RHEL 7, and by extension CentOS 7, support different “profiles” for a server out of the box. This post covers how to select them and, in short, shows the differences between them (powersave, high-throughput, virtual-host, …). Tuning a server isn’t easy, these presets make it just a little easier.

Beginner’s guide to IRC

IRC is the backbone of our open source communication. This post covers how you can get started by explaining both the tools and the concepts (channels, servers, etc) for IRC.

Tinkering with systemd’s predictable network names

Some nice background information on the ‘random’ network names devices can get on systemd servers.

What’s the difference between a ‘terminal’, a ‘shell’, a ‘tty’ and a ‘console’?

A lot of background information on the various terms.

Setting up an OpenVPN server on Linux

A detailed step-by-step set of instructions if you ever want to configure OpenVPN on your own linux machine(s).

SSH tunneling for fun & profit: autossh

This post introduces a new tool, _autossh, _and covers its configuration. Autossh will make SSH tunnels persistent, should they ever disconnect they’ll be re-connected in the background.

The Unix/Linux file system

The layout reminds me of a 90s TV show somehow, but the content is still relevant: explaining the Linux filesystem (inodes, paths, symlinks, hard- and softlinks, etc).

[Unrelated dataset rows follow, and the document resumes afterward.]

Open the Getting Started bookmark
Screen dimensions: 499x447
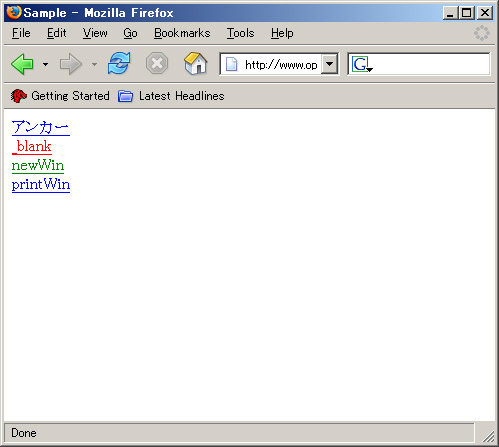point(60,96)
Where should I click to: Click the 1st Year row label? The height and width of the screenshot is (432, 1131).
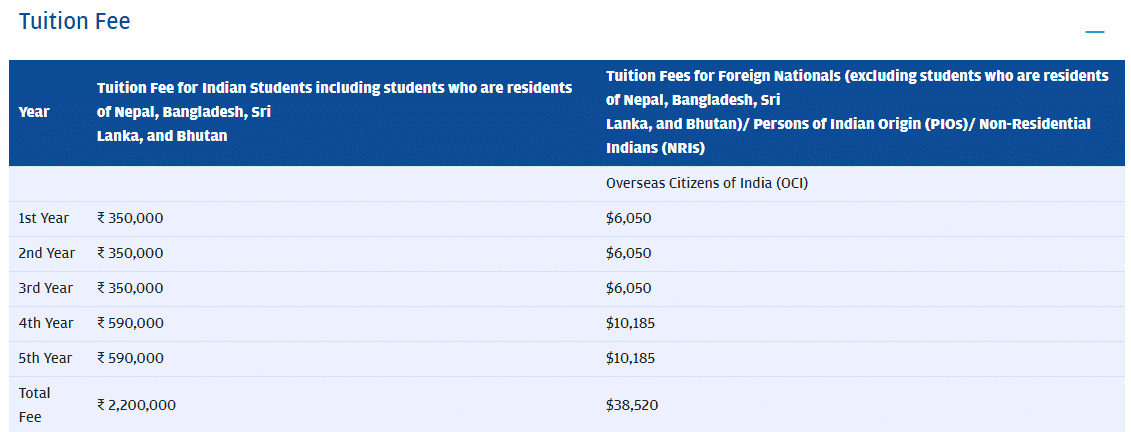coord(44,218)
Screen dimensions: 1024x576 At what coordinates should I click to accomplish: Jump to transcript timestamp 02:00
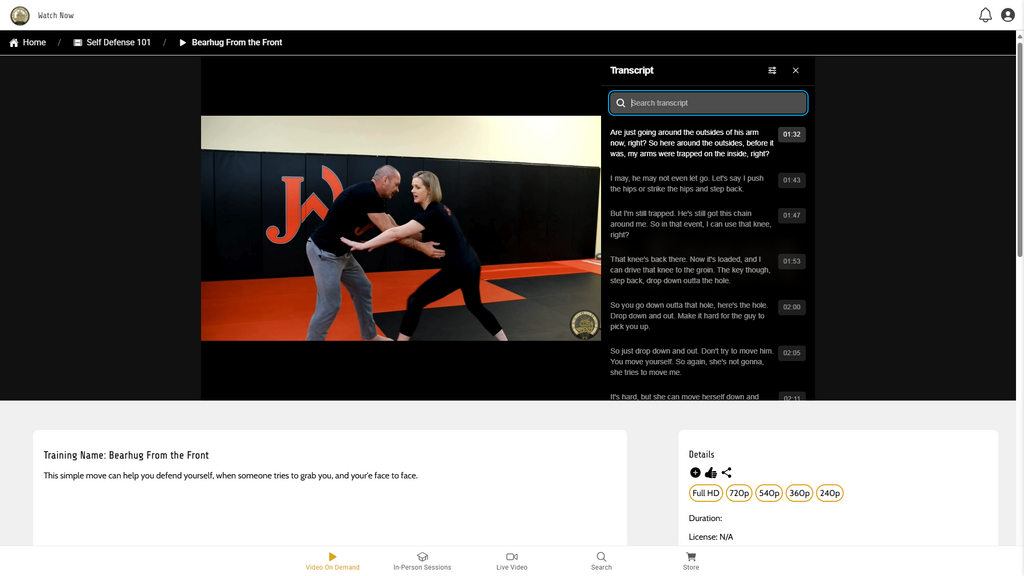[x=791, y=307]
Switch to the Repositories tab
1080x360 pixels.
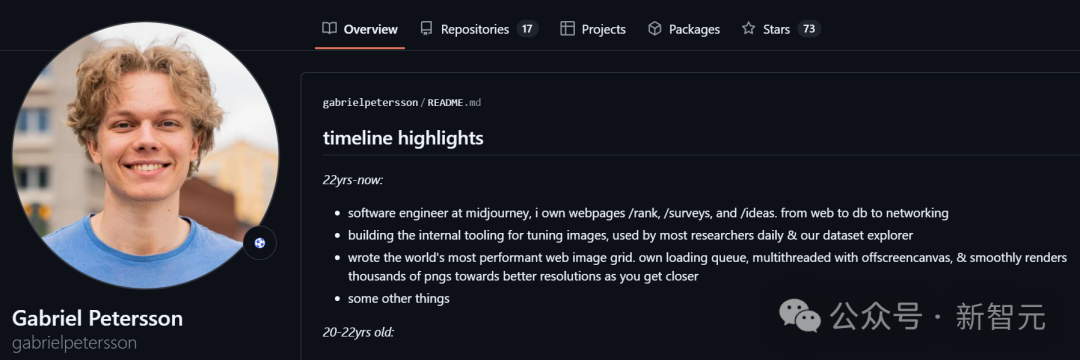479,29
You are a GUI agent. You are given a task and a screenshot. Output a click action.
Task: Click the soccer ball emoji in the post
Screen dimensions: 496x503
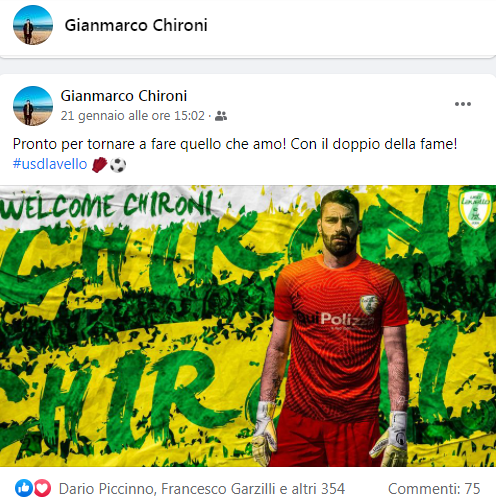118,164
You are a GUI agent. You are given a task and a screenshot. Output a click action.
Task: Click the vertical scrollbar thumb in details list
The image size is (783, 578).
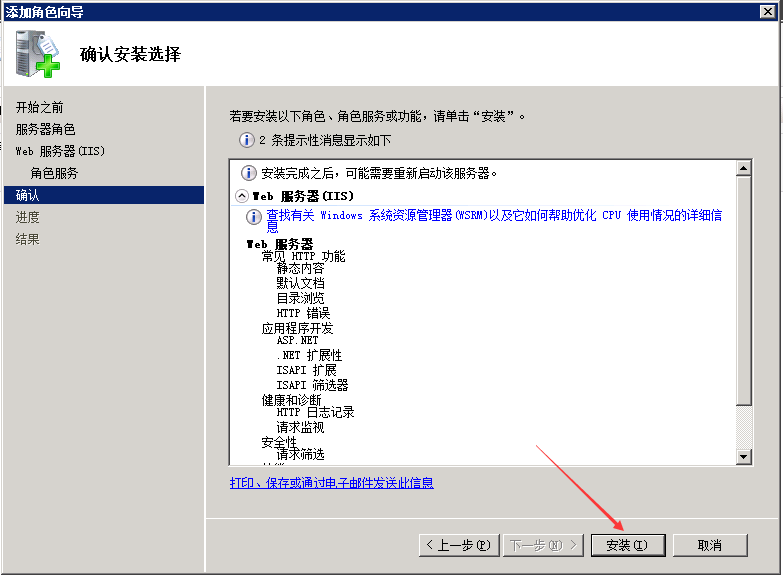click(743, 290)
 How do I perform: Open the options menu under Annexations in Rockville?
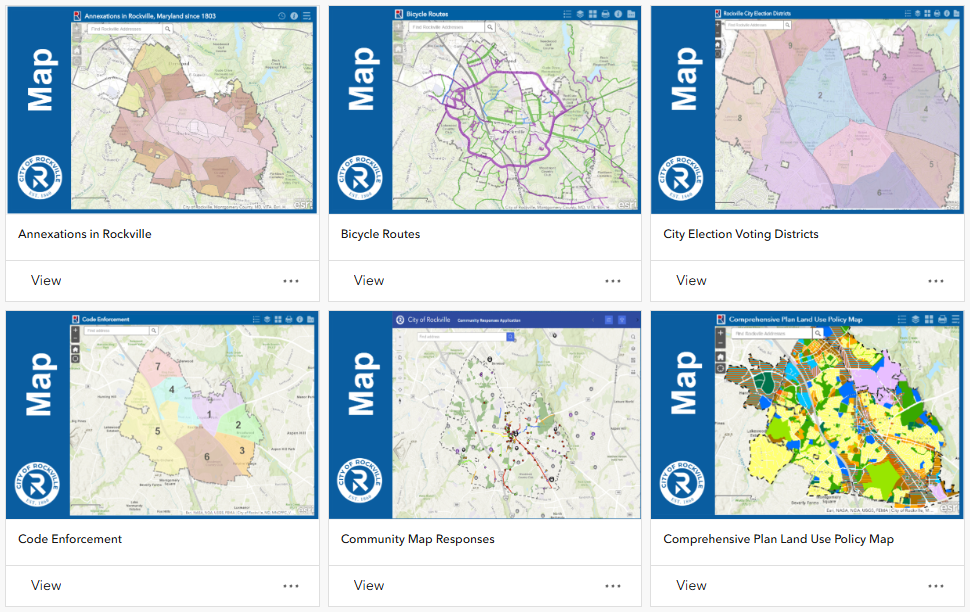291,281
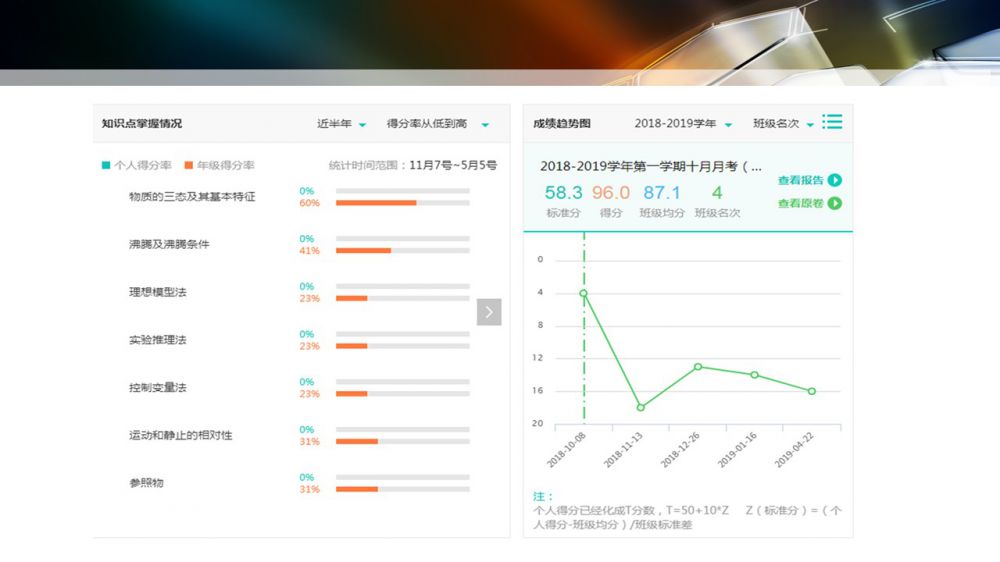
Task: Toggle the 个人得分率 legend square
Action: point(106,165)
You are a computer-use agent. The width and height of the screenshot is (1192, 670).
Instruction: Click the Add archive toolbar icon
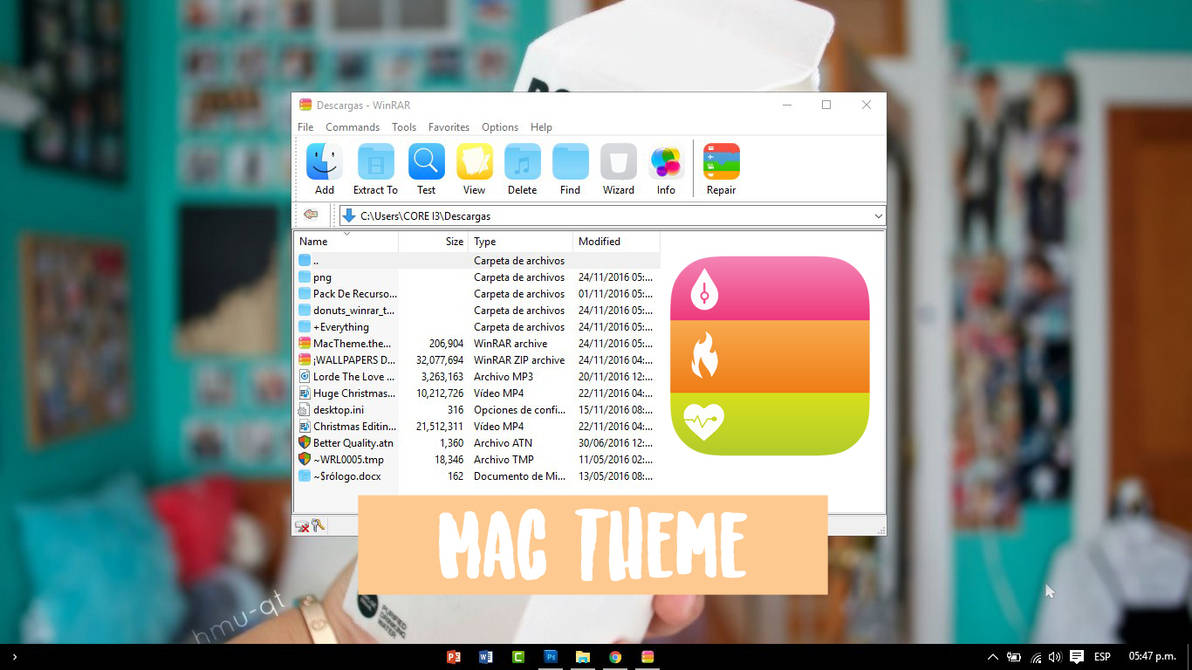click(323, 166)
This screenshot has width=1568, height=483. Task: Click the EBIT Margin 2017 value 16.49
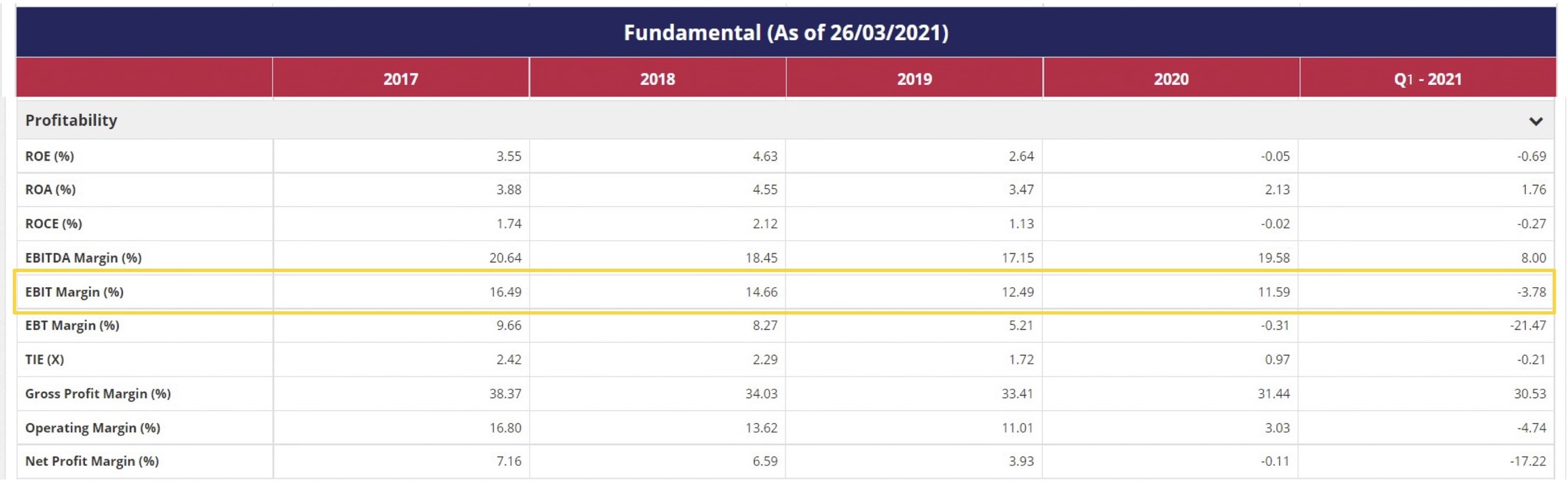505,292
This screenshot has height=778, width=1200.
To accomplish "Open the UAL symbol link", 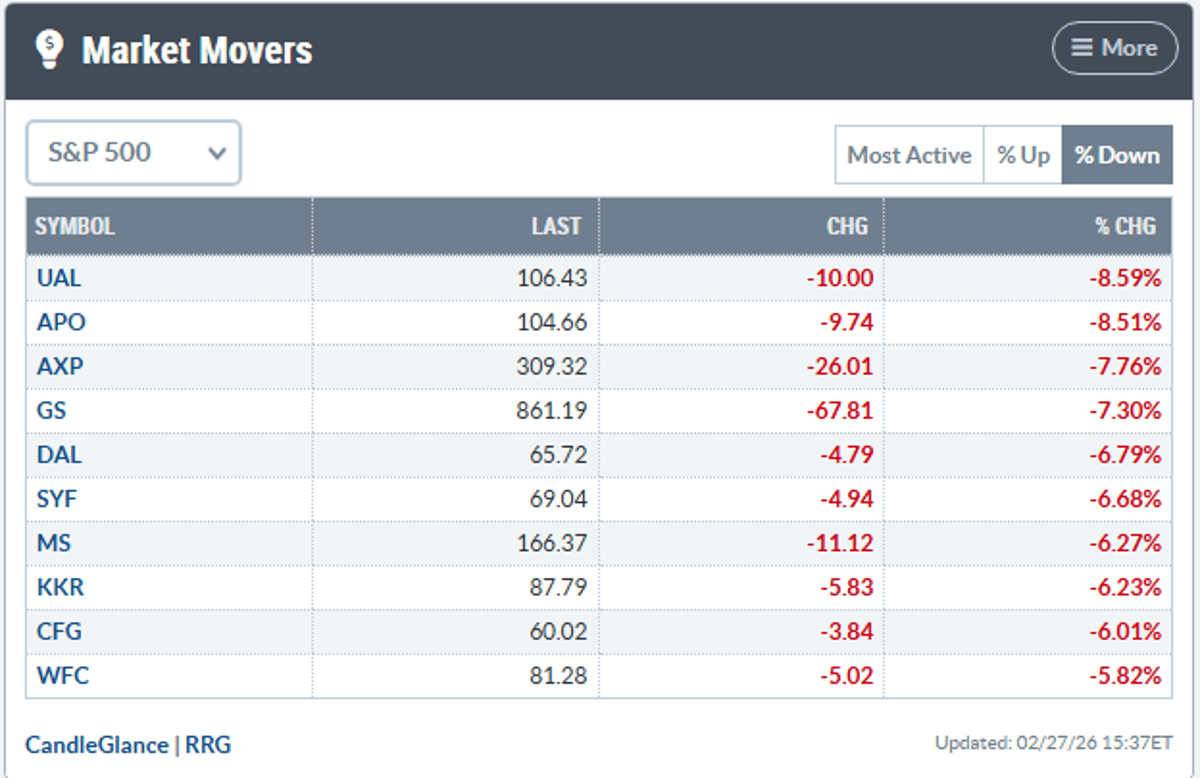I will click(58, 278).

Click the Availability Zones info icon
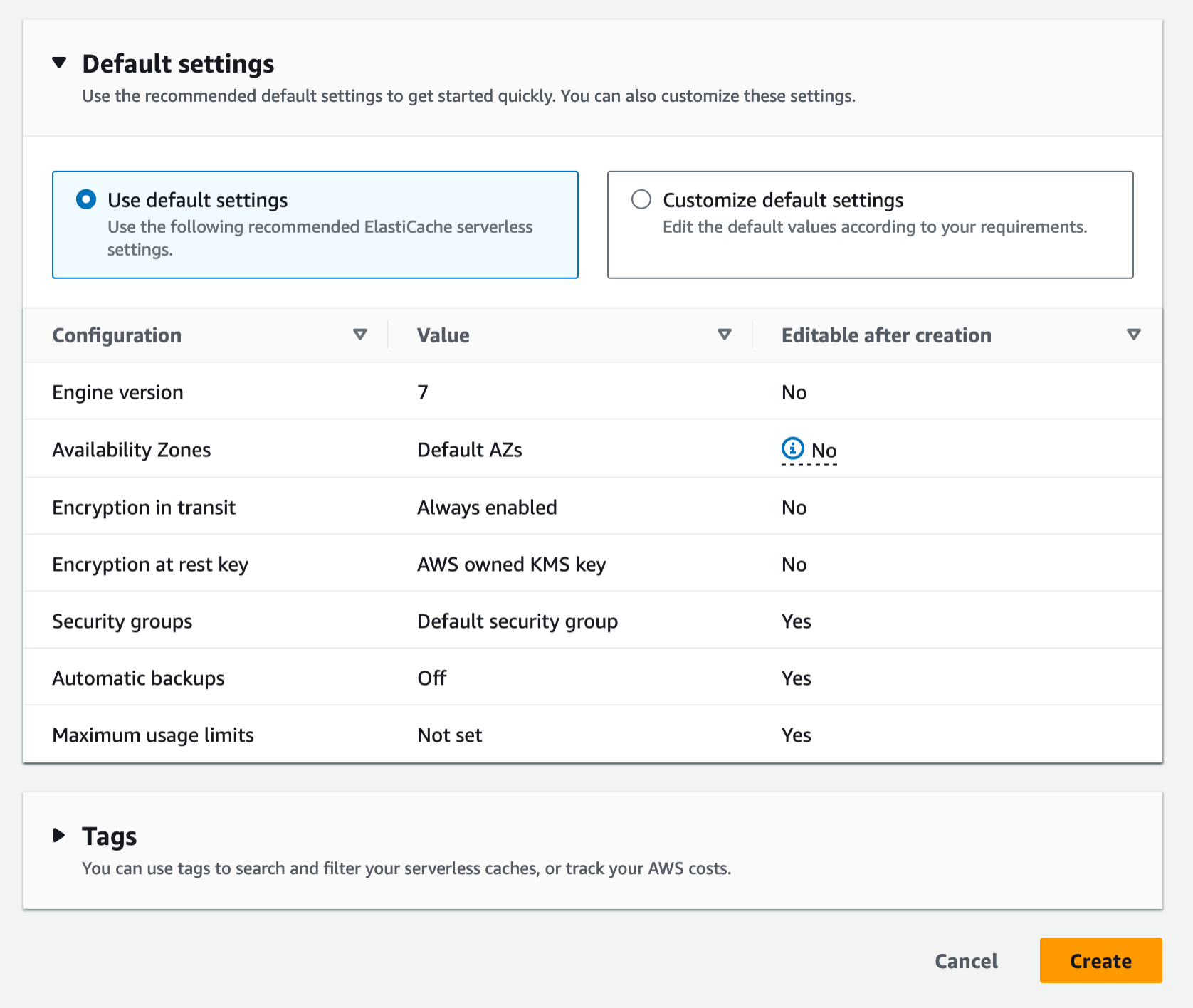coord(792,448)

Proper handling of SIGINT/SIGQUIT

Another 90s-style layout, but covering important basics of handling SIGINT signals in your scripts.

SSH: Best Practices

I feel like I can include a ‘security best practice‘ link in every edition, but this one – aiming only at SSH – is very detailed. If your only job was to configure SSH as securely as possible, check this one out and follow each recommendation.